Why were forty planes needed to bring Barack Obama to Bali? I mean, when my wife and I moved from America to Bali we brought along thirteen boxes of various stuff, and I thought that was a lot at the time. But forty plane loads? How is it possible? Yes, I realize that some of the planes were burdened with larger sorts of items, such as armoured personnel carriers -- and I understand there was no need for my family to bring along any military vehicles --, but still, if I had known we could have brought forty planes worth of stuff, I might have included a few extra bits and pieces. My piano, for instance. My wife’s Marcos-like collection of shoes. Two or three old girlfriends. My two dogs and my two dog’s dogs. As it turns out, we were really quite Spartan. And I guess that’s something to be proud about.
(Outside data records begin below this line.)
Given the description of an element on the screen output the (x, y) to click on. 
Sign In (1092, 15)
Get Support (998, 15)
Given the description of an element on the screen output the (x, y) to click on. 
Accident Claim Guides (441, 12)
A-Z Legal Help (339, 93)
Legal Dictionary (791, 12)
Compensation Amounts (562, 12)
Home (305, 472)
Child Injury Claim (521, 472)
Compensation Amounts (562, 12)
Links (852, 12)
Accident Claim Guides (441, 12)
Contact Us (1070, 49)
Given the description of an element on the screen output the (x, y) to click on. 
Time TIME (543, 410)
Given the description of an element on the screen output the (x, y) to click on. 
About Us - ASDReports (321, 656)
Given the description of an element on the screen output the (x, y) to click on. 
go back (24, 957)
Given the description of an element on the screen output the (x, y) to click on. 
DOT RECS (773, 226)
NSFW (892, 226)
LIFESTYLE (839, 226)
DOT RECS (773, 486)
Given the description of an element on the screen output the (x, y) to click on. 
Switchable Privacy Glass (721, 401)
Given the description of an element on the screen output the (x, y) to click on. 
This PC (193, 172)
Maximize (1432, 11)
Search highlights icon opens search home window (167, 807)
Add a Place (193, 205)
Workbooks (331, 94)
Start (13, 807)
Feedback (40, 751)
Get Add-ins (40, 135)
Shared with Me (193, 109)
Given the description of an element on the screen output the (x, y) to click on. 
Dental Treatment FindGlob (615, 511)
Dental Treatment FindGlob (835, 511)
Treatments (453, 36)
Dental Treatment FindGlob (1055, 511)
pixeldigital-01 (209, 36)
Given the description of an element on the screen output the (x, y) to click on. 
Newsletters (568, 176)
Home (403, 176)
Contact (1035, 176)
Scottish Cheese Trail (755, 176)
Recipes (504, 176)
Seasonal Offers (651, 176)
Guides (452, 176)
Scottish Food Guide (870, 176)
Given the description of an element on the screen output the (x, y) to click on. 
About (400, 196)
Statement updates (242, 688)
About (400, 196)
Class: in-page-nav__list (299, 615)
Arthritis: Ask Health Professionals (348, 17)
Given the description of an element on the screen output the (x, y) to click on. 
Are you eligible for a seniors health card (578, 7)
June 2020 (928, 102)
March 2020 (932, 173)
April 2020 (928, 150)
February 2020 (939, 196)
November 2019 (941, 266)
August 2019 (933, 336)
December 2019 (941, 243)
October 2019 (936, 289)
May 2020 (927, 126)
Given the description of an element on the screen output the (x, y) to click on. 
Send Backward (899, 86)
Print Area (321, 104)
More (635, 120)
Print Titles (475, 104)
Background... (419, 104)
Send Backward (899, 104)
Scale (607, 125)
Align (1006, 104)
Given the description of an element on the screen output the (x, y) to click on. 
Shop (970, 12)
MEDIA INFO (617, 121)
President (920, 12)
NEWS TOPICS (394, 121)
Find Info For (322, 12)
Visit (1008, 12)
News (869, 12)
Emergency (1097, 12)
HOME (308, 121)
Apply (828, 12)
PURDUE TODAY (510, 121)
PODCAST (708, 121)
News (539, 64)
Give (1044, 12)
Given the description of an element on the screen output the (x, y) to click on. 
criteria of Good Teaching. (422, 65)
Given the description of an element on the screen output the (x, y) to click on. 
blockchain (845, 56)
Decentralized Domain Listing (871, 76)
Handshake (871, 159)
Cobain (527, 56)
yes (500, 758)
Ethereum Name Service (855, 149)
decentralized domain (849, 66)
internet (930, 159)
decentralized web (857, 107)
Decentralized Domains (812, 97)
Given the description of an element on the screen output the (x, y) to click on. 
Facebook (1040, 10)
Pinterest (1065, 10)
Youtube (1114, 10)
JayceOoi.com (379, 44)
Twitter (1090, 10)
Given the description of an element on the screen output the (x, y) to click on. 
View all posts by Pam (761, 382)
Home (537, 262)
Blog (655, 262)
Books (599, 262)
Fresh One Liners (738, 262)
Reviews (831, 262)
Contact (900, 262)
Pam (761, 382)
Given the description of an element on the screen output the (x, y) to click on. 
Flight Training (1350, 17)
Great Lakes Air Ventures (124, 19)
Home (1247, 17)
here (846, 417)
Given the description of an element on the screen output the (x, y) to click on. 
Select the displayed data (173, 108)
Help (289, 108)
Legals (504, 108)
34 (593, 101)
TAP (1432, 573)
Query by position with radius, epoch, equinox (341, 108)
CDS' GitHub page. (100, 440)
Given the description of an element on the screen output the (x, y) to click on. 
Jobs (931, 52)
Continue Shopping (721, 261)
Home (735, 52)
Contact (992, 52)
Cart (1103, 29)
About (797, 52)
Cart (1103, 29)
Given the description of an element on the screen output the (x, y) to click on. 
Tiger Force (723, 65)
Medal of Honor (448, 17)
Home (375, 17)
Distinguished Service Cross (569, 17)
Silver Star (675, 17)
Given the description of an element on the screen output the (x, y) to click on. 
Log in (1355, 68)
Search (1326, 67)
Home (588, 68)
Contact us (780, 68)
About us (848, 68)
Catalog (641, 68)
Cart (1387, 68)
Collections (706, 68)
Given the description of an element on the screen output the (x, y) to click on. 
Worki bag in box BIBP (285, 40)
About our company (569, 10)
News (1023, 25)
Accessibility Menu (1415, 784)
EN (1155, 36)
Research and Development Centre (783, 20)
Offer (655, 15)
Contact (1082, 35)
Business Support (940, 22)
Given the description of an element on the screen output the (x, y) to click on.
Another mystery concerns the bug in my motorcycle helmet. I cannot find this bug on careful examination of the helmet, nor does it make its presence known when I am stopped at a traffic light or travelling at low speed. No, this bug only appears -- and always in my ear -- at high speed or in heavy traffic when there is no opportunity for me to free a hand or stop the bike. Naturally I ask myself how this can be. Coincidence is one thing, but this seems beyond coincidence. I reckon it’s some kind of fate or bad karma, a little bit of purgatory on earth.
Lastly I will mention the matter of the gas in my motorbike. Through two years of experience I have found that the bike will run just about forever when the gauge is on empty, and yet when I fill the tank, the gas disappears with alarming rapidity as if through a hole in the bottom. But there is no hole. I’ve checked, many times. I conclude, therefore, that the best course in the future will be to keep the gauge well into the red, thus saving myself from trips to the Pertamina and the needless expense of refilling.